====== DATA PROVIDED ======

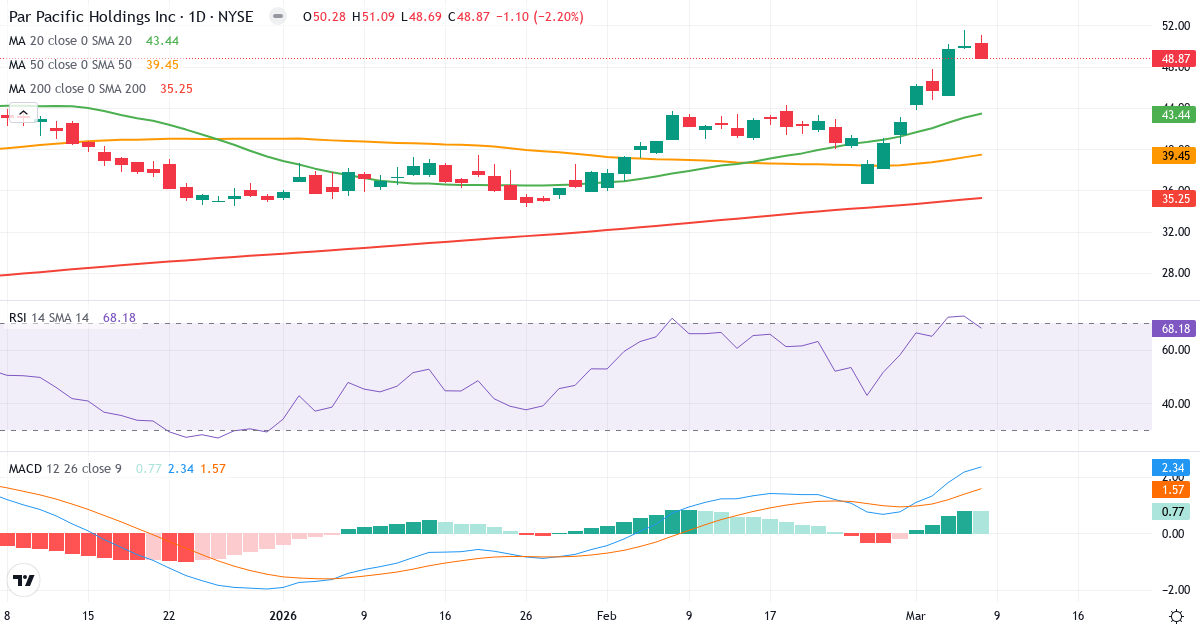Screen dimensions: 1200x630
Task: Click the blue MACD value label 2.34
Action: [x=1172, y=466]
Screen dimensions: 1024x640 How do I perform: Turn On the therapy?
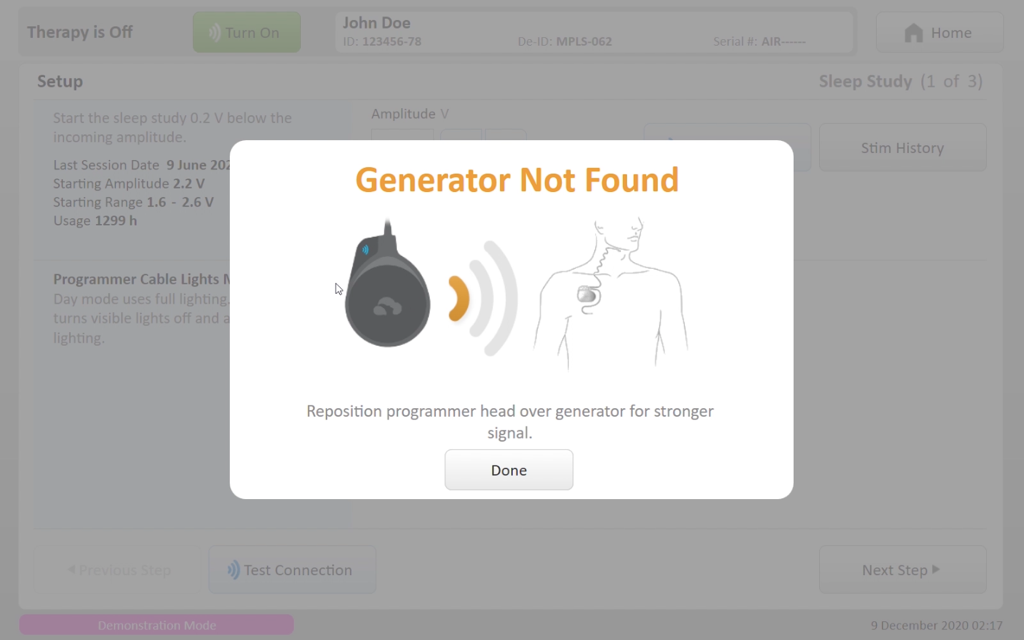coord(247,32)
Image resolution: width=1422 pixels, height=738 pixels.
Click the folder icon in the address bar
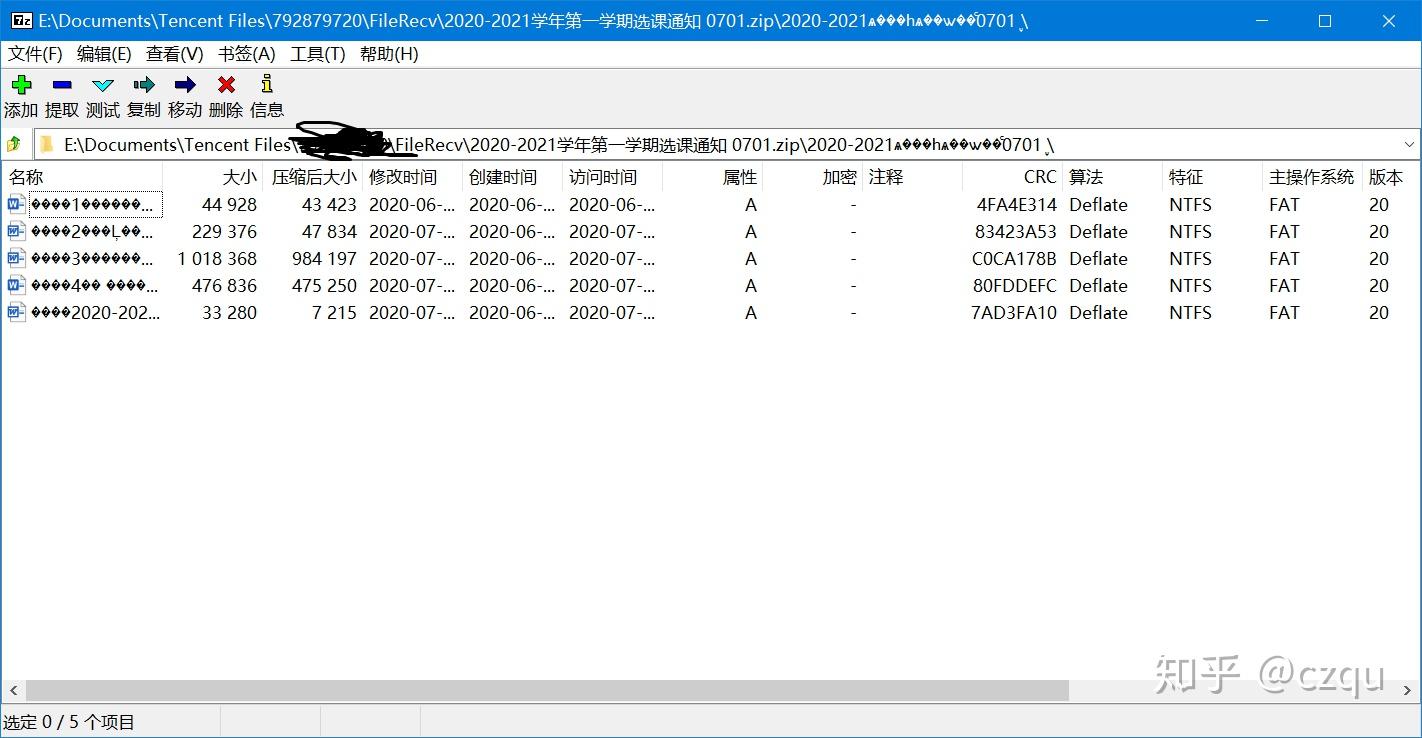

======

WHAT THIS TASK INVOLVES:
In the records above, find the line containing "Screen dimensions: 1024x640", then please restate it and each line after it word for word, pictures excluded.

RESULT BELOW:
Screen dimensions: 1024x640 How do I perform: Turn On the therapy?
coord(247,32)
Image resolution: width=1422 pixels, height=738 pixels.
Click the folder icon in the address bar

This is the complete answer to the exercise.